Edith Cowan University

Degree Name

Doctor of Philosophy (Integrated)


School of Medical and Health Sciences

First Supervisor

Therese O'Sullivan

Second Supervisor

Philippa Lyons-Wall



There is limited evidence to support the common public health guideline that children over 2 years should consume mostly reduced-fat dairy. Recruitment can be an issue in paediatric research, potentially due to confronting child assessments, and there is a growing international momentum to develop respectful research and healthcare protocols for children.


The primary aim of this thesis was to investigate the effects of whole-fat compared with reduced-fat dairy intake on measures of adiposity and cardiometabolic risk factors in healthy 4 to 6-year-old children. Secondary aims were to investigate: 1) differential changes in erythrocyte fatty acids (FAs) with changes in dairy fat consumption, and 2) to develop and test a child-centred approach in a paediatric clinical trial.
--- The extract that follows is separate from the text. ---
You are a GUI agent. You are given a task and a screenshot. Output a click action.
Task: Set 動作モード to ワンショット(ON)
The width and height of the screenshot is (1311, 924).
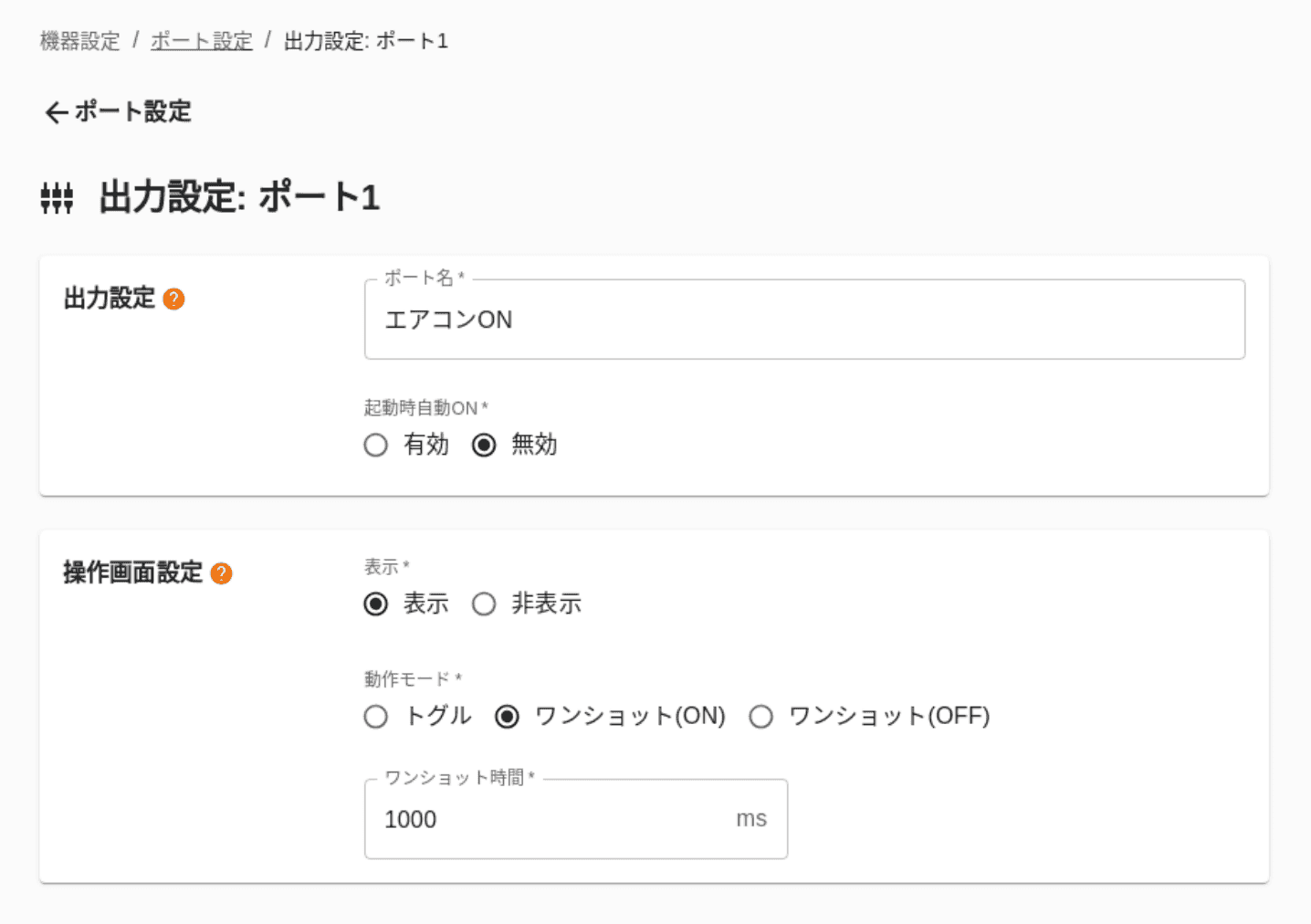coord(507,717)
The Milky Way Study enrolled 49 children (mean ± SD age: 5.2 ± 0.9 years; 47% girls) who were habitual consumers of whole-fat dairy, then randomly assigned them in a double-blind fashion to remain on whole-fat dairy or change to reduced-fat products for 3 months. Primary endpoints included measures of adiposity, body composition, blood pressure, fasting serum lipids, blood glucose, glycated haemoglobin (HbA1c), and C-reactive protein (CRP); together with weighed 3-day food records and erythrocyte fatty acids, these were assessed at baseline and study end. Pre- and post-intervention results were compared using SPSS (version 28) linear mixed models, adjusted for growth, age, and sex. The Milky Way Study Respectful Approach to Child-centred Healthcare (ReACH) incorporated findings from pre-trial community consultation with parents. It was evaluated across all study clinics using mixed methods, with evaluation triangulated from 3 stakeholder perspectives.


Dairy fat intake was significantly decreased in the reduced-fat compared with the whole-fat dairy group (p = 0.003), confirmed by significant changes in erythrocyte pentadecanoic acid, whereas dietary energy intakes remained similar (p = 0.936). We found no significant adjusted differential changes between dairy groups in any measure of adiposity, body composition, blood pressure, or fasting serum lipids, glucose, HbA1c, and CRP. Adjusted mixed models showed significant differential reductions over 3 months in the reduced-fat compared with the whole-fat dairy group for erythrocyte saturated fatty acids myristic acid (p = 0.043) and pentadecanoic acid (p < 0.001), but also for omega-3 fatty acids, EPA (p < 0.001) and DPA (p = 0.004). Children achieved high compliance rates for assessments, and adherence to study ReACH principles during clinic visits was positively associated with child compliance. Parents rated the Milky Way Study very highly, and qualitative feedback reflected an enjoyable study experience for parents and children.


Results do not support the guideline that reduced-fat dairy products are preferable over whole-fat for young children. Dairy fat intake can significantly impact erythrocyte fatty acid composition in young children. Adherence to the ReACH approach was associated with high child compliance rates and high participant satisfaction with the study.